Extraction of data from multiple images in PDF/Doc Files


I have multiple pdf file. Each file has timesheet snapshots by candidates for the whole month (divided by weeks). ie. for the month of July each pdf will have 4 images( for 4 weeks) and we have around 100 such candidates.
I need to scroll through each of these documents, scan individual images , extract the total hours, category etc., update those values in the corresponding columns in the excel that I am maintaining.

I am finding extracting data from images challenging. Could you let me know the quickest and the best method to extract data from multiple images in PDF and then update the relevant column in the excel with the information extracted?
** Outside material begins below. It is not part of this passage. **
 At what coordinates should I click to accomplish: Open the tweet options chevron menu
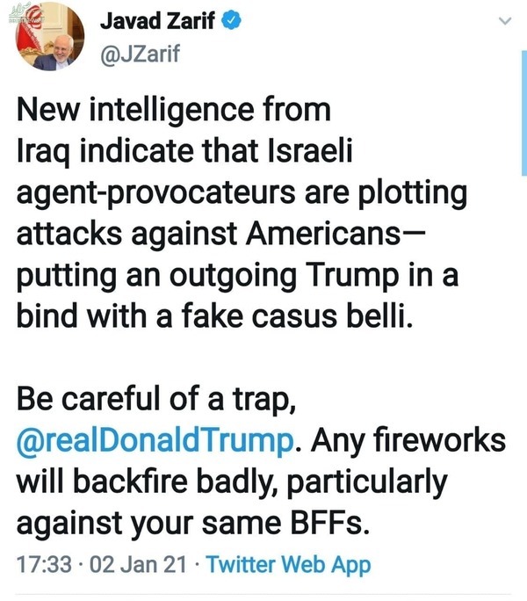tap(503, 21)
Any guidance would be much appreciated. Thanks !

Hi @Purnima_Sambasivan

Read the PDF files using the Read PDF With OCR activity.
You have to use the OCR engine to read the files. e.g., Tesseract OCR
Save the pdf text into a variable
Use Regular expressions to extract the required information from the text.
Write the information in a data table
Repeat the above steps for all the pdf files
Finally, write the data table to the excel file.

For reference

Extraction of Data From multiple images in PDF Files.xaml (11.5 KB)

@kumar.varun2 Thank you So much Varun ! I tried with PDF and OCR extraction using both Tesseract and Microsoft. It is not extracting properly. I am attaching the sample files. Tried using your code as well. This will be of great help. Please note that I need to extract “Total Value”, “posted” value and Input type code. The location of input type code keeps varying. Kindly do help resolve this issue. Thanks a lot !

TestFolder.zip (635.9 KB)

Maybe you could go through all of them using different stages and also comparing the results from each OCR Engine.

I mean, invest time in your Regex, create Regex to the same information or field you want, and then create samples where you can compare the results.

then at then, you can set conditions in your automation, which data extracted fits better. it means, for example: A Name, maybe the filed has better results in the Tesseract stage comparting to Microsoft OCR, then the field, Microsoft OCR can have better results comparing to Tesseract.

And also, your automation can store the best results in data table then when its done, you write all in an excel.

It will be to you dinamic checkings and validations with machine learning principals (settings predictions within the code).

i hope it was helpful.

thank you

good luck in your challenge.

Thank you so much Wagner for the ideas. Will try them out